By Charles T. Williamson
17 Jan 2001
The U.S. Naval Mission to Haiti, 1959-1963. CHARLES T. WILLIAMSON. Annapolis MD: Naval Institute Press, 1999. xv + 395 pp. (Cloth US$38.95)
Reviewed by Robert Lawless
Department of Anthropology
Wichita State University
Wichita, Kansas 67260-0052, U.S.A.
As I began reading this book, the images of the brutal occupation of Haiti by its own army from September 1991 to September 1994 kept creeping into my mind and producing this nagging question: What were U.S. policy makers, members of this Mission, and in particular Col. Robert D. Heinl (head of the mission for most of its existence) think they were doing by trying to improve the performance of the Haitian army when the very probable use of an army in a country like Haiti would eventually be to suppress its own people? And I don't think I'm guilt of hindsight; the history and role of armies worldwide was quite clear at the time of the Mission.
Williamson finally faces this question only on almost the last page of the book when he writes, "Finally, there is the oft-asked question, 'Why did Haiti need an army?' The answer is simple. Haiti did not need an army" (p. 355). The Mission was, therefore, not only a failure in terms of its own defined goals but was also simply a bad idea. The Mission came from a Duvalier request for military assistance, and the members of the Mission initially and erroneously thought they would "provide the Haitian army with mobile tactical units, trained to use light modern weapons, and capable of being integrated into a hemispheric defense force" (p. 356).

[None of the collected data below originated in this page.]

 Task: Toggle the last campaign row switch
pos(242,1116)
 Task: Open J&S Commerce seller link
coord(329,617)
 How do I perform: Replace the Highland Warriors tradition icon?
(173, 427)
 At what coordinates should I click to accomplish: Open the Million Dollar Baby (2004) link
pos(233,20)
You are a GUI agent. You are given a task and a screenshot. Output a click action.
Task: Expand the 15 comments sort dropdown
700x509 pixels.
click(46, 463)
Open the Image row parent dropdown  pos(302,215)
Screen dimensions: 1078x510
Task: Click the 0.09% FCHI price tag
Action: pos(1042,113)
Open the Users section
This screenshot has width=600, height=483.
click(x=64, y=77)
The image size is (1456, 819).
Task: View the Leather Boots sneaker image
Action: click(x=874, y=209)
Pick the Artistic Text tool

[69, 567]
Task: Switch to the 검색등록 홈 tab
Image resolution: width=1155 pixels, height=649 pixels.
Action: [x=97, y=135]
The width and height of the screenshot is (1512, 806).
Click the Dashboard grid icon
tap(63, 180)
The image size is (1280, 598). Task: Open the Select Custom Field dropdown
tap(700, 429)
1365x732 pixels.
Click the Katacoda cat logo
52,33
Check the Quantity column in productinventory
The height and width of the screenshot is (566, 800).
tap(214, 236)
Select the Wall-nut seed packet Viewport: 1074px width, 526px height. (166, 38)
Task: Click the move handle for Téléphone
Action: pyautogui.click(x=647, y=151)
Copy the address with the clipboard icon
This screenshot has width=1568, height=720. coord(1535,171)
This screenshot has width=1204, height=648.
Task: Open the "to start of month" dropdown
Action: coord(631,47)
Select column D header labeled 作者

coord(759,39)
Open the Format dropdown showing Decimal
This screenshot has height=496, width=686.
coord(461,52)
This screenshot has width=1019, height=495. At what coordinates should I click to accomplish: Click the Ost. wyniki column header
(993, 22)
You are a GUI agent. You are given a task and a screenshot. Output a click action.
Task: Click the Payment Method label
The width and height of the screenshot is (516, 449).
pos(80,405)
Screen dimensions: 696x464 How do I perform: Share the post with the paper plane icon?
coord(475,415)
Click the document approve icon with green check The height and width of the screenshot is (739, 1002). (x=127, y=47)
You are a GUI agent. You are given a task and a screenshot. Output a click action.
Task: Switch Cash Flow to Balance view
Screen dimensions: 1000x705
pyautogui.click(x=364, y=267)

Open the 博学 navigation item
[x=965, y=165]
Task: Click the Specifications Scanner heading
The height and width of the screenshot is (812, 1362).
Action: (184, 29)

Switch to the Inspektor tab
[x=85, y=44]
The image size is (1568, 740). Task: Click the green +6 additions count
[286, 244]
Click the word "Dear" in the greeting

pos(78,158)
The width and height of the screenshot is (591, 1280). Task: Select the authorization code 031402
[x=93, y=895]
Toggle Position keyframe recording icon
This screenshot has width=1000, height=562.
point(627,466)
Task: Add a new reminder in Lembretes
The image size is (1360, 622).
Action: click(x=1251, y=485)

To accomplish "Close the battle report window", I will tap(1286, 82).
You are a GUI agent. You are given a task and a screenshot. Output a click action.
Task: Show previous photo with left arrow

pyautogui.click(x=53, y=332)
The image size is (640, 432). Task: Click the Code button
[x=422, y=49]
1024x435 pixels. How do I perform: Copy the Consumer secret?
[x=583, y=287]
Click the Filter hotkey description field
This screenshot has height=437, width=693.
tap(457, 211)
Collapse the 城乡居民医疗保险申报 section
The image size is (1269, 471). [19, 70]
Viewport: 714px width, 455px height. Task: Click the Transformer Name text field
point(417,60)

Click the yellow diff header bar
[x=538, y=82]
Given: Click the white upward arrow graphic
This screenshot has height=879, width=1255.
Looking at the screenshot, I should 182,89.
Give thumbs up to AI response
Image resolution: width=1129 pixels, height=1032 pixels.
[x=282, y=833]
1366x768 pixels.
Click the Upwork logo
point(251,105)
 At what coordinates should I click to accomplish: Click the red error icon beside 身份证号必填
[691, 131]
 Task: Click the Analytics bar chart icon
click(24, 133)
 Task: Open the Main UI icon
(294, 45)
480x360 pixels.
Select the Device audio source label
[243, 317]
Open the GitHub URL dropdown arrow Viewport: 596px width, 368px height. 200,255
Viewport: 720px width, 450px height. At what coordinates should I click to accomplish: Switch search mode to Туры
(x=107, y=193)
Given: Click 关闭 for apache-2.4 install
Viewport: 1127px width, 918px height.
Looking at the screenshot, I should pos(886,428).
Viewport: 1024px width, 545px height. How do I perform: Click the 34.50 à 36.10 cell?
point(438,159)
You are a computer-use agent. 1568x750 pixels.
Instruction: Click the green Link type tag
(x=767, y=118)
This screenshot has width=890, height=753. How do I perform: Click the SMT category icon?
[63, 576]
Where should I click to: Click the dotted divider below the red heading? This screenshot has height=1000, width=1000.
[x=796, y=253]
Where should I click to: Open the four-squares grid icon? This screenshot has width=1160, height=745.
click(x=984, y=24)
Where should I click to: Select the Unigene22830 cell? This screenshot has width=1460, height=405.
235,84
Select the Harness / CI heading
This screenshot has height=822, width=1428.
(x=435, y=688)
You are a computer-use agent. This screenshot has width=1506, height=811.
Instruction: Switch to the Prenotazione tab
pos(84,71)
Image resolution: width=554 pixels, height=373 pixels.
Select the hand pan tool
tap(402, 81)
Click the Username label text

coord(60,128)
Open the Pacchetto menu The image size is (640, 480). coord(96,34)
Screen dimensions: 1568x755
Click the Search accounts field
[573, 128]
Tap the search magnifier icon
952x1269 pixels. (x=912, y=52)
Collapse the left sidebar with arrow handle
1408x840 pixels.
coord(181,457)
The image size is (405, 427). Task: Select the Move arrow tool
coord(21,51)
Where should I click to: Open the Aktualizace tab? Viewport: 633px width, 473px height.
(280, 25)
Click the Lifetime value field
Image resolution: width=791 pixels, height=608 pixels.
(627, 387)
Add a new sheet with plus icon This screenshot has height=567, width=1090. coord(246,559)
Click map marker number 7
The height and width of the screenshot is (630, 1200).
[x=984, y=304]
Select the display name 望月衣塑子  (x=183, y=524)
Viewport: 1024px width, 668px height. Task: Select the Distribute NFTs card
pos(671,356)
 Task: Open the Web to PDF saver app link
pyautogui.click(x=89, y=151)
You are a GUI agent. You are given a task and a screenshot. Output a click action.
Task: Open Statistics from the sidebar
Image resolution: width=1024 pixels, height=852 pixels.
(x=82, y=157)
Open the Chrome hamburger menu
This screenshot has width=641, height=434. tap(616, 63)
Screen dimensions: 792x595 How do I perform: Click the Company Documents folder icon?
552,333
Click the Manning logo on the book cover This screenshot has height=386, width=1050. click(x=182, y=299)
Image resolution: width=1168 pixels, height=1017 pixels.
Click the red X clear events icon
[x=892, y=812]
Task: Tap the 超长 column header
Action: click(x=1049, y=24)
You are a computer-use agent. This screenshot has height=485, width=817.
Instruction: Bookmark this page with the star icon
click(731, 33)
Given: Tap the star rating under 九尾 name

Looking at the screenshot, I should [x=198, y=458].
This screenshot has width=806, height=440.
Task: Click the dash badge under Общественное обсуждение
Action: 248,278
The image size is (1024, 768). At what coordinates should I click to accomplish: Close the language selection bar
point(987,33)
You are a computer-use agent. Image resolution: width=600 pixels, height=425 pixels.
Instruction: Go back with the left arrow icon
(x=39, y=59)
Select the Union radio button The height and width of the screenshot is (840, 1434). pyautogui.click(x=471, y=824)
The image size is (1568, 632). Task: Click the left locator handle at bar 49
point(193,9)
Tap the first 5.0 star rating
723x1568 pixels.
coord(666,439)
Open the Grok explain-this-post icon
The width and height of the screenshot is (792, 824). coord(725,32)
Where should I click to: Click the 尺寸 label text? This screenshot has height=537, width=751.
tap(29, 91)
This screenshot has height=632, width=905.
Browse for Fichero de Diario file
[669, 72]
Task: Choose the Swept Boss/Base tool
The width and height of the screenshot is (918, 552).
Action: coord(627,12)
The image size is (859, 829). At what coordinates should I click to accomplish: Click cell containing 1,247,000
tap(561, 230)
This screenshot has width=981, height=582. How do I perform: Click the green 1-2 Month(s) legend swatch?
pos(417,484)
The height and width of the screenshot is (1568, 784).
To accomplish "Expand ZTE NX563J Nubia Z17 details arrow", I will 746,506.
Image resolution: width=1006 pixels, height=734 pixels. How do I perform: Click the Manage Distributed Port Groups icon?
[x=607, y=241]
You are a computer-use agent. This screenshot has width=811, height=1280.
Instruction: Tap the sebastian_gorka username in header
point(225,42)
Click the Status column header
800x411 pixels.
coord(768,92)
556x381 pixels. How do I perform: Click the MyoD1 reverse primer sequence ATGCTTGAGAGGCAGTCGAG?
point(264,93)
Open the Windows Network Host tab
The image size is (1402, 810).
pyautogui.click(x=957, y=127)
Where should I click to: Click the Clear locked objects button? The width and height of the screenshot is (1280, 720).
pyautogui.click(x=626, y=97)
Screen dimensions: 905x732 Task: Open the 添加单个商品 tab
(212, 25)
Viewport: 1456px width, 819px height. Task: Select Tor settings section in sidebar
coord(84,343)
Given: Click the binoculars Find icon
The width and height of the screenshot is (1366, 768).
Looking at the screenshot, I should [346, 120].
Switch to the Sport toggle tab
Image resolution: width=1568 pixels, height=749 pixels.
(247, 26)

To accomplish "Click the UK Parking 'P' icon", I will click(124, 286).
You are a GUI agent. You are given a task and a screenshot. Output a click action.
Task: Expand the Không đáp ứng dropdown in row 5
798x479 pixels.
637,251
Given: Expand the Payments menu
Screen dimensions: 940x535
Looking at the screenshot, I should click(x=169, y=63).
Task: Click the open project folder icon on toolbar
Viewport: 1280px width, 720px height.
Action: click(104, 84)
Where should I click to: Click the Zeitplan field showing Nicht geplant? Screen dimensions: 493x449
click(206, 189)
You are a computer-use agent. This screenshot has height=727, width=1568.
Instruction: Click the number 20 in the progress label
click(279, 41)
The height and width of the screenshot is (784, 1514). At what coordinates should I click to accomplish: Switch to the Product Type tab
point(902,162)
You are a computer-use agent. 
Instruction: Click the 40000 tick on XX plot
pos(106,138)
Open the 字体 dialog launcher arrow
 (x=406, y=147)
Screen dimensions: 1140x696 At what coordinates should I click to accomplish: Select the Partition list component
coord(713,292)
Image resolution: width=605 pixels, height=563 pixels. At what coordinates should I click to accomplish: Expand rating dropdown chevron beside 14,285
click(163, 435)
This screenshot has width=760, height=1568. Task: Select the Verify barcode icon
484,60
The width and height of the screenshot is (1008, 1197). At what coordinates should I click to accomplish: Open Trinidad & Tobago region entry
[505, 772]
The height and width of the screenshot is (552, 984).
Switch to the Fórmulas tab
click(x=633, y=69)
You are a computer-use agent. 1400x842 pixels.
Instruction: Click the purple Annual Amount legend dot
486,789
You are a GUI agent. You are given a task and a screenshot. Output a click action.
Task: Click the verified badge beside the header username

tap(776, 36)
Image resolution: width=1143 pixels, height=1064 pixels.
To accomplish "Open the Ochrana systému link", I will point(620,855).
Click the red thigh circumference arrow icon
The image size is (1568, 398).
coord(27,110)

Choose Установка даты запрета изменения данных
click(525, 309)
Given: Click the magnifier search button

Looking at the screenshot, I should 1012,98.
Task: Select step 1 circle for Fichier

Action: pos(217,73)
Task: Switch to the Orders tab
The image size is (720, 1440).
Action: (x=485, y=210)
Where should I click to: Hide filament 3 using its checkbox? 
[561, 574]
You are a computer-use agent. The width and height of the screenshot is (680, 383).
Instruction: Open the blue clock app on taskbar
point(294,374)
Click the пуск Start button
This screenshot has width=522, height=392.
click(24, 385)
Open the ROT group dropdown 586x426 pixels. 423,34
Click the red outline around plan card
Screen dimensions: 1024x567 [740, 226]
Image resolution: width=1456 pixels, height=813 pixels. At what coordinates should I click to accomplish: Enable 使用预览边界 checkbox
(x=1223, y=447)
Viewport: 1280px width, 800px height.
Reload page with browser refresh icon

Williamson makes clear in Chapter One that the Mission was often unable to discern what Duvalier really wanted. It is certain that he didn't want any competition to his power, but this is exactly what Heinl came to see as his mission. Williamson quotes a 1962 memo from Heinl saying, "Our policy of 1959, of trying to sustain and build up the Haitian Armed Forces while Duvalier distrusts and downgrades them, is highly realistic and is premised on the sound, long-term considerations that, however troublesome Duvalier may be, he is mortal and therefore a short-term problem, while the Haitian Armed Forces will remain as a central focus of internal power in Haiti as long as the country exists.... They will dominate the selection of the junta or provisional president that succeeds Duvalier" (p. 198). Heinl was incorrect in both of his predications; in 1971 Duvalier's son succeeded him with no opposition from the army, and under President JeanBertrand Aristide the Haitian army was effectively abolished in 1995. And most of the top officers in the several incompetent and brutal regimes that ran the country in the years subsequent to the fall of Duvalier in 1986 were in the Mission training program.
In this same memo Heinl writes, "The overriding requirement for civil stability and freedom from disorder in Haiti can only be met through the Haitian Armed Forces. At this time the symbolic presence of even a handful of Marines is a major prop to this stability, frail though it may be" (p. 215). Ironically Haitians were able to get rid of the Duvaliers only through civil disorder. And the instability that Haiti experienced after 1986 was created largely by its own army and the allies of this army.
A major theme of United States for policy in the Caribbean is the craving for sociopolitical stability. U.S. policy-makers often disconcertingly equate stability with the suppression of popular discontent, reflecting their distrust of mobs. Instructively the year after the end of the Mission the United States with the administration of President Lyndon B. Johnson implemented the so-called Mann Doctrine, which virtually lifted all sanctions on military regimes. By 1969 President Richard Nixon had restored military assistance to the unsavory Duvalier regime. After the end of the Duvalier era and after the U.S.-trained general Henri Namphy became chief of state the Reagan administration almost doubled aid dollars to Haiti, including about $500,000 of riot equipment. The poor and powerless all suffered from the military's use of that equipment. The United States under the Bush administration continued the strange notion of the Reagan administration that democracy could flourish under a military dictatorship and viewed the simple mechanism of an election as an elixir-as long as the "right" person was elected. Unfortunately, in the view of U.S. policy-makers, the wrong person was eventually elected and took office in 1991 in the person of Aristide, the fiery priest and advocate for the poor. He was, of course, overthrown by the military.
Williamson's story, however, is simply a straightforward, chronological, detailed, abundantly readable account of the Mission. A retired Marine Corps officer, Williamson is well qualified to write this history; he was a member of the Mission in the early years and "privy to most of the meetings between Colonel Heinl and the Haitian General Staff" (p. xi). He makes excellent use of official documents and also of the memoirs, diaries, and private papers, as well as magazine and newspapers articles and the published works on Haiti. He also interviewed many members of the Mission. Most of the book is an account of the obstructions and frustrations met by the Mission, especially evident in dealing with an unpredictable Haitian general staff that changed personnel quite often.